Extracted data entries
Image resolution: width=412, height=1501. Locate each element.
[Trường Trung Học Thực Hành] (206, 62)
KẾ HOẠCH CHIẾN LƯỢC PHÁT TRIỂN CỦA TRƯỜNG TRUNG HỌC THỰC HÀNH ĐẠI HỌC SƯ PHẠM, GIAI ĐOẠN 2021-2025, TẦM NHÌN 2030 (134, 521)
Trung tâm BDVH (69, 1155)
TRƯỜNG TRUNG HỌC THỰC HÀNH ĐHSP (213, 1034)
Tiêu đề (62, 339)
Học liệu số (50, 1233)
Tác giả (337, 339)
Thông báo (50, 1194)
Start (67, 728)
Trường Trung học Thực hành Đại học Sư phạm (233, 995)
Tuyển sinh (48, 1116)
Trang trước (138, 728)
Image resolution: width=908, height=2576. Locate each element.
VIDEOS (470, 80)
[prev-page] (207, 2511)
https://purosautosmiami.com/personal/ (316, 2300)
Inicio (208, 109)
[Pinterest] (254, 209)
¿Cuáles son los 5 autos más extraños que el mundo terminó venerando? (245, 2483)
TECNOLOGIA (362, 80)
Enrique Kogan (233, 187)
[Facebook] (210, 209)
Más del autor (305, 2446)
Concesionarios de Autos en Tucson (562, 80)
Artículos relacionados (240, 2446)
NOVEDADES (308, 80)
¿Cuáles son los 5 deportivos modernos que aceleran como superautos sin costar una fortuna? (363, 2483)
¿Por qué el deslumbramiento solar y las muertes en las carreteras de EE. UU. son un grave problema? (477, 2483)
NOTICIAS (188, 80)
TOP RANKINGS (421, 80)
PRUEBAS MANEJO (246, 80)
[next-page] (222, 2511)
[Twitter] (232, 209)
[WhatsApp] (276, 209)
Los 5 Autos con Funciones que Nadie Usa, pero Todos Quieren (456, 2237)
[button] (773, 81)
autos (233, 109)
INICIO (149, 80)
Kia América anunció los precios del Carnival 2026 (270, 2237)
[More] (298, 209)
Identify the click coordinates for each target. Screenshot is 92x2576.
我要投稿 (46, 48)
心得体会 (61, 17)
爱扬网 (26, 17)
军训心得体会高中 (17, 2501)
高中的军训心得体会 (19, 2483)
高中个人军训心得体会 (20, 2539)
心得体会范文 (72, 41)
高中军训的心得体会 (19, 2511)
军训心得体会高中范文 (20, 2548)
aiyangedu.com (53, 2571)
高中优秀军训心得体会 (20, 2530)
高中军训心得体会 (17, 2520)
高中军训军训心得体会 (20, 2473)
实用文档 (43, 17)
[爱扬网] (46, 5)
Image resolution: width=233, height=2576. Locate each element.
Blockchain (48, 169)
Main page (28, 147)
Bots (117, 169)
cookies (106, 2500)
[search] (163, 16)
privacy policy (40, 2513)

▶ **WHAT THE TASK REQUIRES**
Write out exactly the lines that run from the one containing "TECNOLOGIA (362, 80)" to the end of the records, both end lines included.

▶ **OUTPUT**
TECNOLOGIA (362, 80)
Enrique Kogan (233, 187)
[Facebook] (210, 209)
Más del autor (305, 2446)
Concesionarios de Autos en Tucson (562, 80)
Artículos relacionados (240, 2446)
NOVEDADES (308, 80)
¿Cuáles son los 5 deportivos modernos que aceleran como superautos sin costar una fortuna? (363, 2483)
¿Por qué el deslumbramiento solar y las muertes en las carreteras de EE. UU. son un grave problema? (477, 2483)
NOTICIAS (188, 80)
TOP RANKINGS (421, 80)
PRUEBAS MANEJO (246, 80)
[next-page] (222, 2511)
[Twitter] (232, 209)
[WhatsApp] (276, 209)
Los 5 Autos con Funciones que Nadie Usa, pero Todos Quieren (456, 2237)
[button] (773, 81)
autos (233, 109)
INICIO (149, 80)
Kia América anunció los precios del Carnival 2026 (270, 2237)
[More] (298, 209)
Identify the click coordinates for each target. Screenshot is 92x2576.
我要投稿 (46, 48)
心得体会 (61, 17)
爱扬网 (26, 17)
军训心得体会高中 (17, 2501)
高中的军训心得体会 (19, 2483)
高中个人军训心得体会 (20, 2539)
心得体会范文 (72, 41)
高中军训的心得体会 (19, 2511)
军训心得体会高中范文 (20, 2548)
aiyangedu.com (53, 2571)
高中优秀军训心得体会 (20, 2530)
高中军训心得体会 (17, 2520)
高中军训军训心得体会 (20, 2473)
实用文档 (43, 17)
[爱扬网] (46, 5)
Image resolution: width=233, height=2576. Locate each element.
Blockchain (48, 169)
Main page (28, 147)
Bots (117, 169)
cookies (106, 2500)
[search] (163, 16)
privacy policy (40, 2513)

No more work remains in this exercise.